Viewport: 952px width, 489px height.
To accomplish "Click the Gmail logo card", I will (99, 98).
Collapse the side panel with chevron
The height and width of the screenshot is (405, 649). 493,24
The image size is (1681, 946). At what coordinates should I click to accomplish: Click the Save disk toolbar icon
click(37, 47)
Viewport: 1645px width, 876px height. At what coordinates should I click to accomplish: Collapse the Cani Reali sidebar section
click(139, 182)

== == ==

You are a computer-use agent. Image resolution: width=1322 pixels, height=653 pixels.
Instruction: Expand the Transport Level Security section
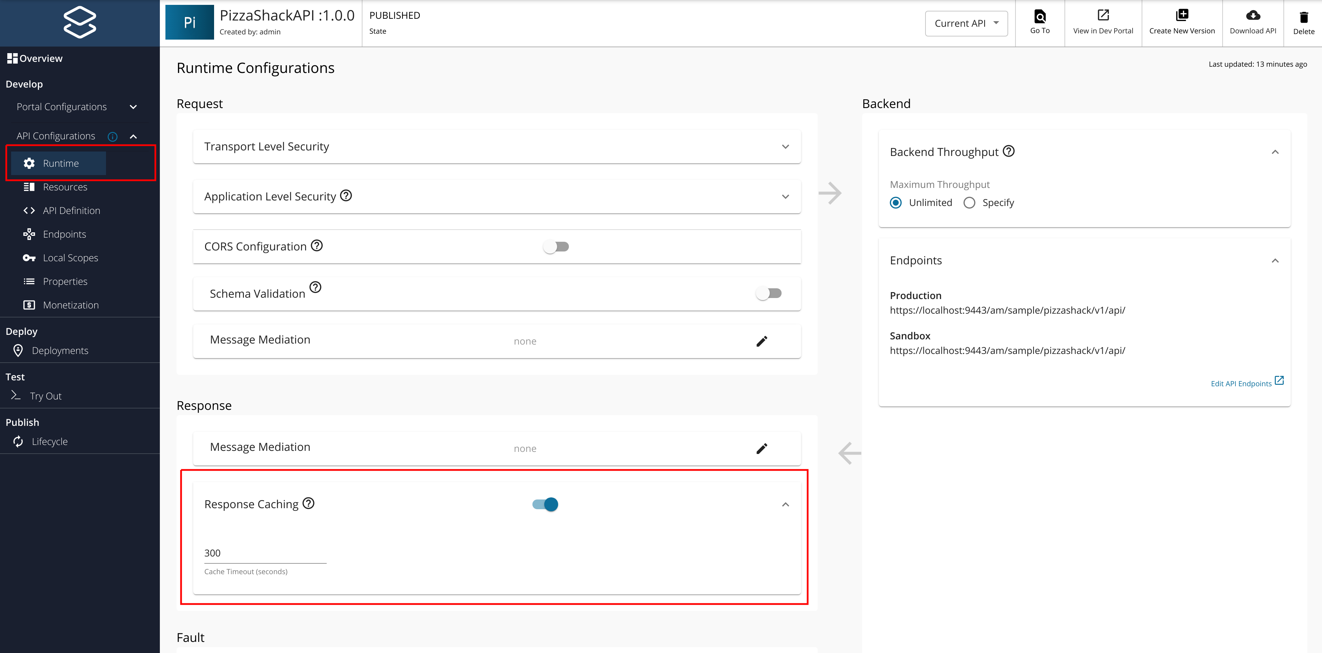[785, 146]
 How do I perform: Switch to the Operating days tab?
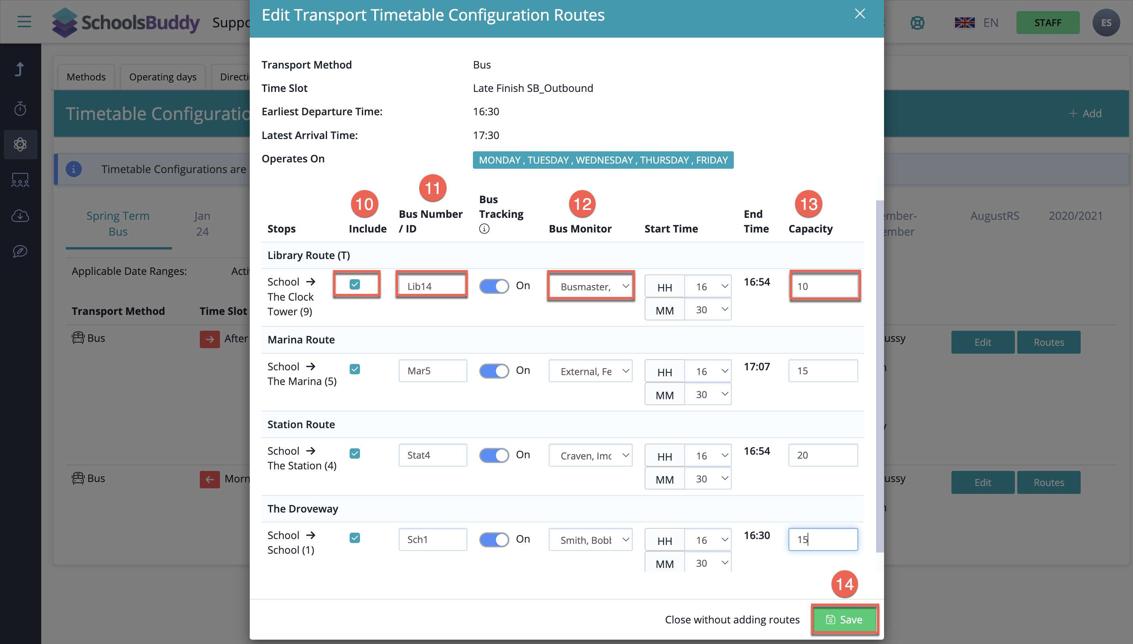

== == ==

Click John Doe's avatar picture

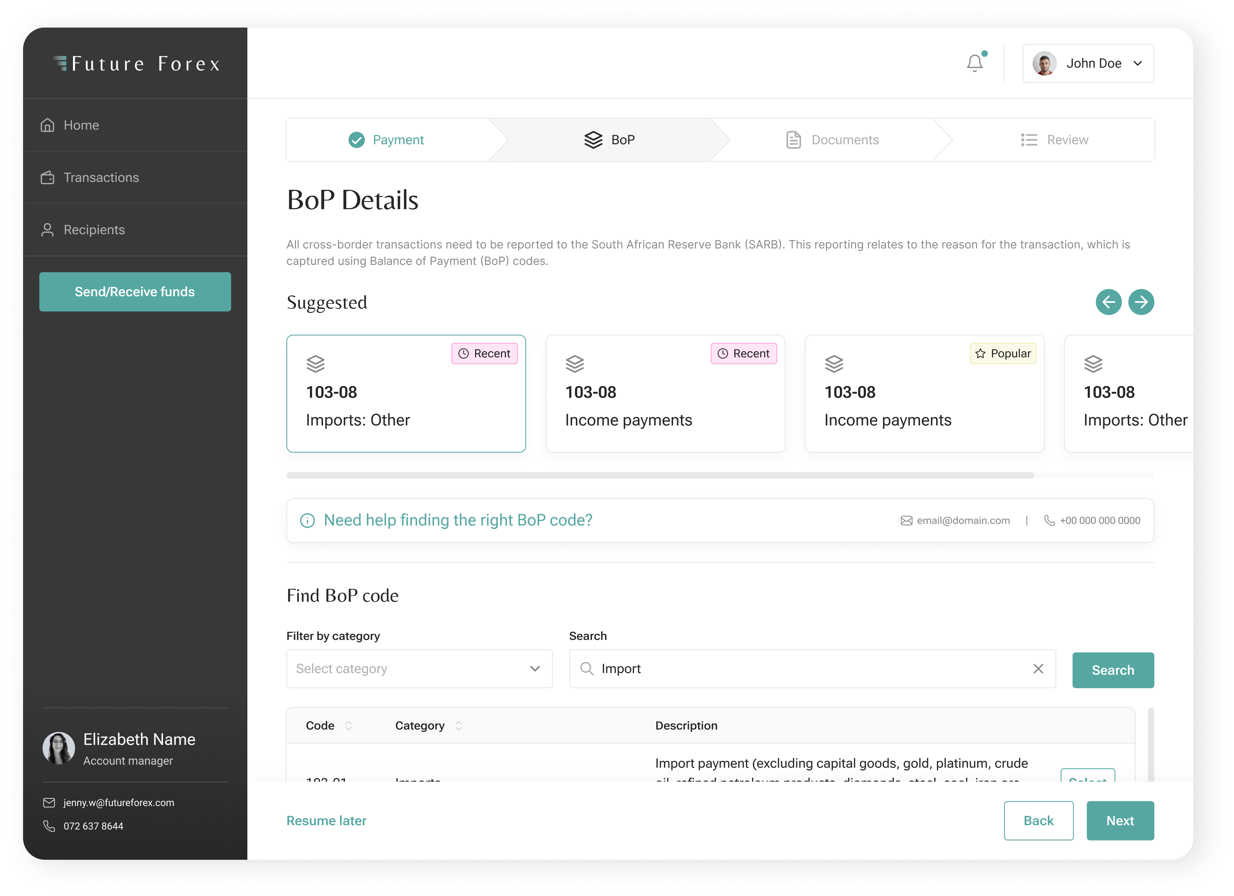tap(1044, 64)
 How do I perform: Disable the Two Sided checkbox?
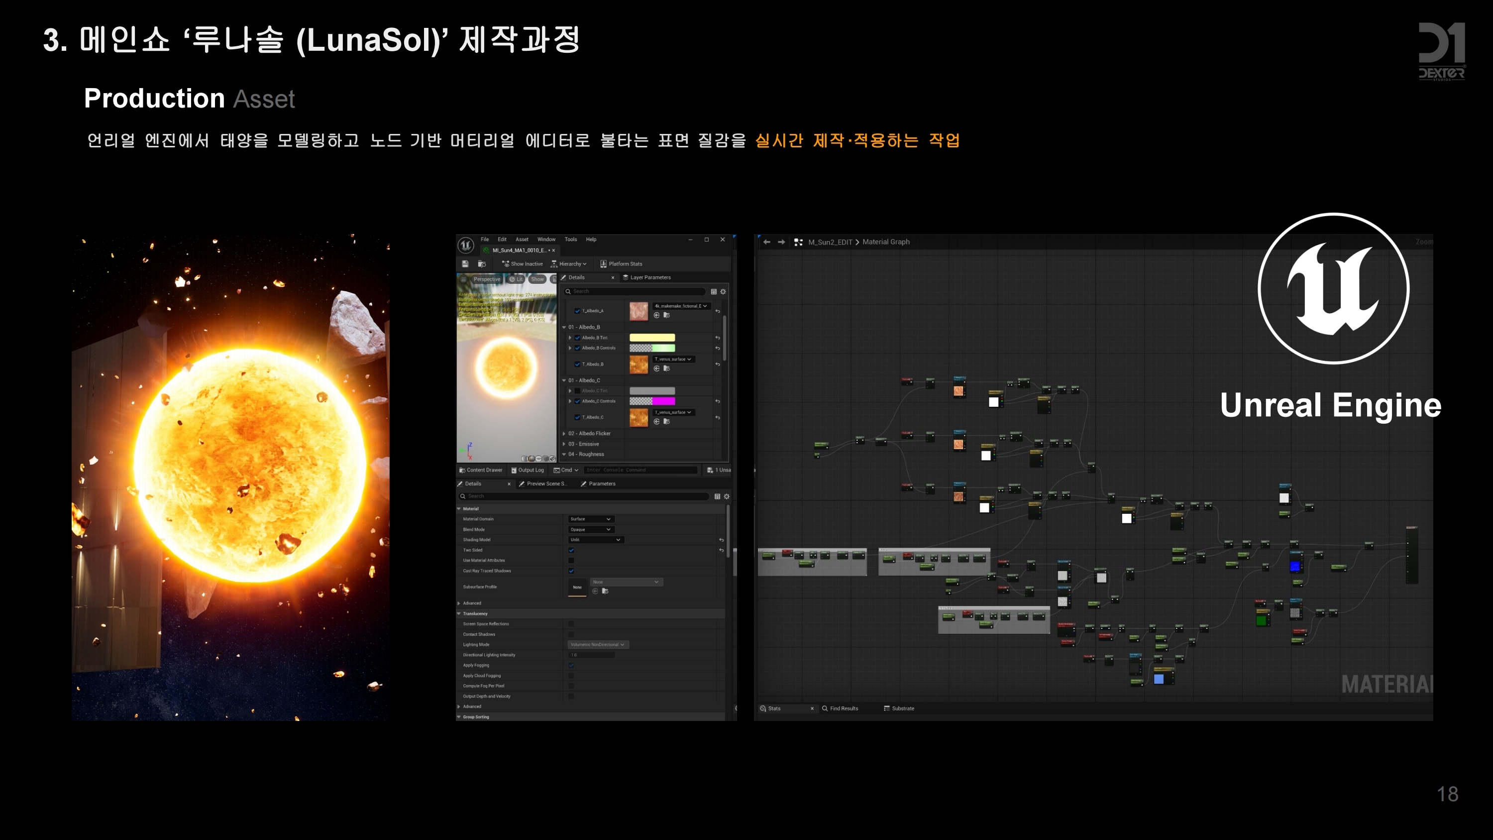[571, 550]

== == ==

▶ [EXERCISE]
In the listing above, the required lines run from the line with "Instruction: Expand the" through the line with "How do I perform: Switch". Output exactly those lines, omitting pictures.

▶ [OUTPUT BELOW]
Instruction: Expand the Transport Level Security section
[785, 146]
 How do I perform: Switch to the Operating days tab?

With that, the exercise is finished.